To apply this principle, investors should look for companies that are part of their daily lives, such as the products and services they use, the stores they shop at, or the restaurants they dine in. By focusing on companies that they understand, investors can make informed decisions and avoid investing in businesses they know little about.

Principle 2: Look for companies with a competitive advantage

Peter Lynch believed that the best investments are in companies that have a competitive advantage over their competitors. This could be in the form of a unique product or service, a strong brand, or a low-cost structure. Companies with a competitive advantage are better positioned to generate higher profits and grow their market share over time.

To identify companies with a competitive advantage, investors should look for businesses that have a sustainable and defensible position in their market.
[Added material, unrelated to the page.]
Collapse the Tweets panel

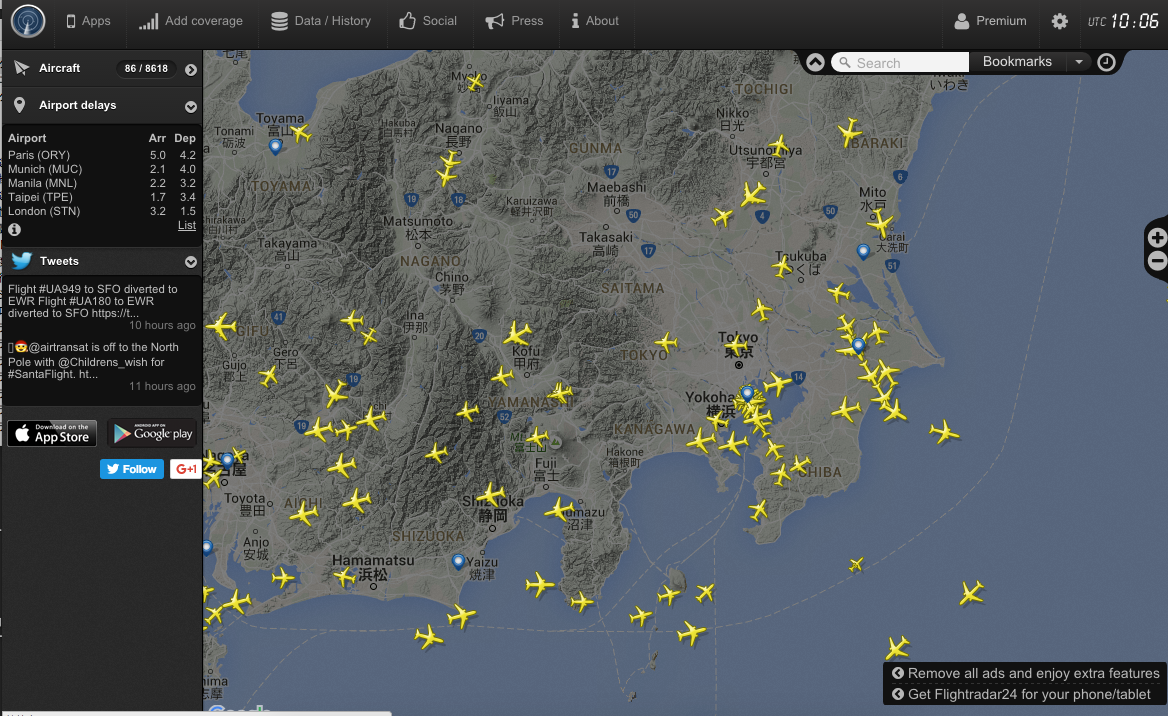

This can be assessed by analyzing the company’s financial statements, market share, and industry trends.

Principle 3: Buy stocks at a reasonable price

Peter Lynch also emphasized the importance of buying stocks at a reasonable price. He believed that even the best companies could be poor investments if they were purchased at too high a price. To avoid overpaying for a stock, investors should look at the company’s price-to-earnings ratio (P/E ratio) and compare it to its historical average, as well as the average P/E ratio of its industry peers.
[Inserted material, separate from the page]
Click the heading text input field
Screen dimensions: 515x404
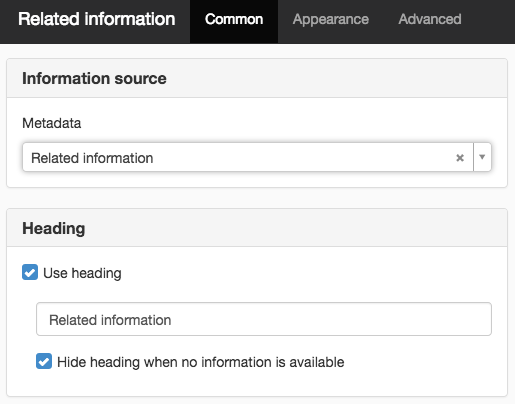264,319
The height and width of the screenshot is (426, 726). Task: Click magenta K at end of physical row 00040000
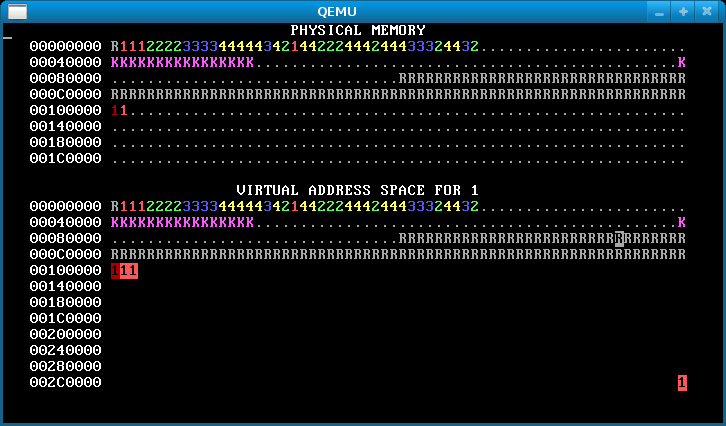(682, 62)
Investors should also consider the company’s growth prospects and earnings potential. A company with strong earnings growth is likely to have a higher P/E ratio than a company with stagnant earnings.

Tips for picking stocks like Peter Lynch

  1. Do your homework

Before investing in a company, it’s important to do your homework and research the company’s financial statements, management team, industry trends, and competitive landscape. This will help you make informed investment decisions and avoid investing in companies that are unlikely to perform well.

  1. Focus on long-term growth

Peter Lynch believed in investing for the long term and holding onto stocks that have strong growth potential. This means focusing on companies that are likely to grow their earnings and market share over time, rather than short-term trends or fads.

  1. Diversify your portfolio

Peter Lynch also believed in diversifying your portfolio across a range of industries and companies. This can help reduce your overall risk and exposure to any one particular company or sector.

  1. Stay patient

Investing is a long-term game, and it’s important to stay patient and disciplined in your approach. This means avoiding the temptation to buy and sell stocks based on short-term market fluctuations or news events.

  1. Learn from your mistakes

Even the best investors make mistakes. It’s important to learn from your mistakes and use them as opportunities to improve your investment strategy.


Peter Lynch’s investment strategy is based on the idea of investing in what you know, looking for companies with a competitive advantage, and buying stocks at a reasonable price. By following these principles and doing your homework, you can pick stocks like Peter Lynch and build a successful investment portfolio.